U.S. Employment Much Worse Than Expected in June

Published: 7/2/2009

June payrolls showed a drop of 467,000, a setback after May's 322,000 decline. The trend rate of job losses is still declining, but May overshot on the upside, and June overshot on the downside. The unemployment rate rose only slightly, from 9.4% to 9.5%.

The heavy loss of jobs in June is a warning that the road to recovery will be bumpy, but it does not yet indicate that we have gone off the track. Job losses had slowed sharply in May, to 322,000 (from 519,000 in April), but June was much worse again, at 467,000. Which month was the outlier, May or June? The answer is "probably both"—May on the upside, and June on the downside. We expect job losses to continue throughout 2009, but at a diminishing pace, and the unemployment rate to peak at 10.3% in the first half of 2010. Today's report underlines that it will take much longer for the labor market to bottom out than for GDP and industrial production (which should both grow in the third quarter).

The main shift was that employment in private services fell more steeply in June than in May, possibly reflecting less summer help being taken on than normal. Construction employment also fell faster than in May. And the federal government lost almost 50,000 jobs as temporary Census workers left the payroll. Manufacturing employment fell less steeply than in recent months, although it still showed a triple-digit decline. Two "leading indicators"—temporary employment and the length of the workweek—both did worse than in May.

The main piece of good news in the report was that the unemployment rate only rose by one-tenth of a percentage point. But the damaging effect of rising unemployment on wages was evident in hourly earnings, which were flat on the month. With high and rising unemployment keeping wage increases near zero, fears of inflation based on "excessive" monetary and fiscal stimuli are premature.

In the payroll details, manufacturing cut 136,000 jobs in June, compared with 156,000 in May. Auto industry employment showed another sharp decline (down 27,000). There were continued job losses in most other durable goods manufacturing categories, notably computers and electronics (down 16,000), fabricated metals (down 18,000), and machinery (down 14,000), but not as severe as in recent months. No major manufacturing sectors added jobs. The manufacturing workweek edged slightly higher. Total manufacturing hours worked fell 1.2%, less steeply than in May (down 1.9%), but still signaling that manufacturing output has yet to hit bottom, and that the inventory adjustment is not yet complete. But we believe that the inventory cycle will begin to turn in the third quarter, and that manufacturing output will begin to rise, led by automobiles.

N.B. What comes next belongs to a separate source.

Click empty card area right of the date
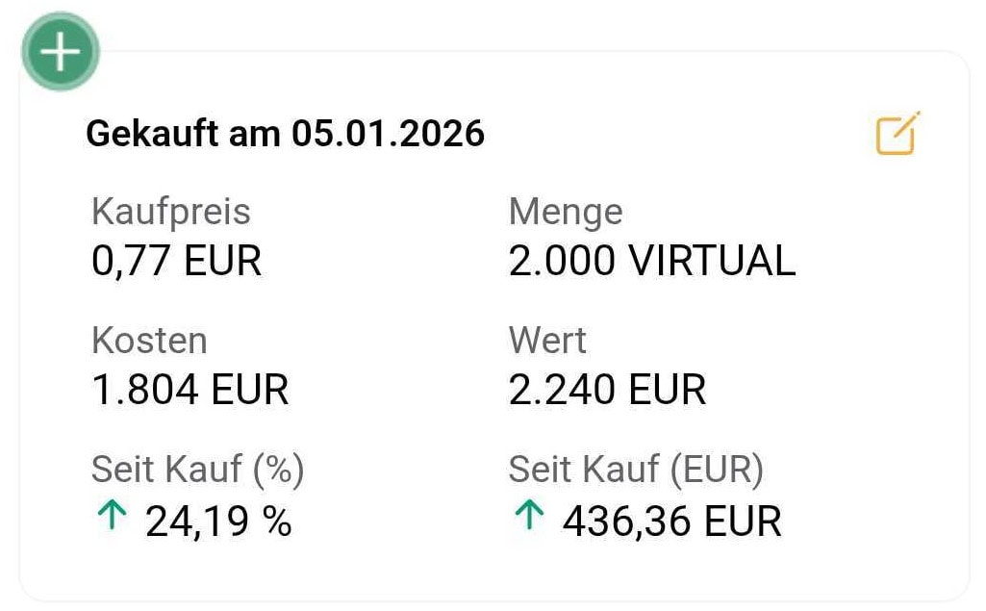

Construction jobs fell by 79,000, more than in May (down 48,000), but these are still the first back-to-back declines of less than 100,000 per month since October 2008. Job losses in residential construction (down 31,000) and nonresidential construction (down 32,000) were evenly balanced. And there were 16,000 jobs lost in heavy and civil engineering construction, suggesting that fiscal stimulus has not yet had a big impact.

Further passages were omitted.